▶ [EXERCISE INSTRUCTIONS]: From the records that follow, copy every line in which "green" appears.

┌──

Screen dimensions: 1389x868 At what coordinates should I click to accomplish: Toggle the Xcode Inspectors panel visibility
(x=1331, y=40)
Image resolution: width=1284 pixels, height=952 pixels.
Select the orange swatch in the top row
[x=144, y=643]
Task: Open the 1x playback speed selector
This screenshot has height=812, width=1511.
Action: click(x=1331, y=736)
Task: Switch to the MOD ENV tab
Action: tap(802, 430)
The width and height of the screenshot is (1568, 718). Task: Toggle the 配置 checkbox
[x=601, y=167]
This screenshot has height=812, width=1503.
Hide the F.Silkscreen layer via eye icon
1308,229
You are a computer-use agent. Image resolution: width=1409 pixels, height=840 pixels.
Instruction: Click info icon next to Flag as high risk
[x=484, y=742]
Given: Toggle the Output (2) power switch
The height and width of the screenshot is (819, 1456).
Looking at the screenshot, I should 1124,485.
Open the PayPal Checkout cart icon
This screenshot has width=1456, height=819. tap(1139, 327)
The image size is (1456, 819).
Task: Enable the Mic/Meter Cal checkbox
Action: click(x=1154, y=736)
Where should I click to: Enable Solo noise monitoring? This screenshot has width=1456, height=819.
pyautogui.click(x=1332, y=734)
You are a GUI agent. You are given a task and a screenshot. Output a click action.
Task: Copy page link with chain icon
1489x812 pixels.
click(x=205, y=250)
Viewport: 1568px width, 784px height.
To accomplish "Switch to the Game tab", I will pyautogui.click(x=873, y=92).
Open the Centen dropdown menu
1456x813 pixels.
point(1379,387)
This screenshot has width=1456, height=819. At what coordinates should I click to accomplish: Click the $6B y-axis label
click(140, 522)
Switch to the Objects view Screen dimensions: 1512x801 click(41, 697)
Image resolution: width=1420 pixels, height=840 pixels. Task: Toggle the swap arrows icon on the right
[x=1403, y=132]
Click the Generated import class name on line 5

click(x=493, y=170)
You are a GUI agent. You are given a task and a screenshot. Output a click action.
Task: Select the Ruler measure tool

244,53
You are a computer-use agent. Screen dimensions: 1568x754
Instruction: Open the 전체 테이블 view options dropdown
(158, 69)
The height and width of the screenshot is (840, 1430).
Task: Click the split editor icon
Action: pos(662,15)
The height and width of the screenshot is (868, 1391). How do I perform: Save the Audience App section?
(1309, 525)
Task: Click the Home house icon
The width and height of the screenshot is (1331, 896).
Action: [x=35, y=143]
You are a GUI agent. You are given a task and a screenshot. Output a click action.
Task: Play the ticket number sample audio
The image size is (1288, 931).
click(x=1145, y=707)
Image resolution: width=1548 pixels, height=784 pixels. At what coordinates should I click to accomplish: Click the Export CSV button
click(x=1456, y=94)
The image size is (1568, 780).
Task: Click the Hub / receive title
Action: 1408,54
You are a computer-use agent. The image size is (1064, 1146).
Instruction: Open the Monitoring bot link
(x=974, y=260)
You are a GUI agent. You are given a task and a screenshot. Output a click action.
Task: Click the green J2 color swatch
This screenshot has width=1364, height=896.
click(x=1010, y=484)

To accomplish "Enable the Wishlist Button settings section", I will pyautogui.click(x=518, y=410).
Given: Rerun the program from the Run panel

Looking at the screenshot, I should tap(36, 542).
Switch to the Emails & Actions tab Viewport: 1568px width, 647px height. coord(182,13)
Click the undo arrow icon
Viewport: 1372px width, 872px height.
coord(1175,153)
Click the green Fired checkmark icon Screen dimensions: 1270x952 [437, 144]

└──

▶ [FINISHED EXERCISE]:
Task: Click the green J2 color swatch
Click the green Fired checkmark icon Screen dimensions: 1270x952 [437, 144]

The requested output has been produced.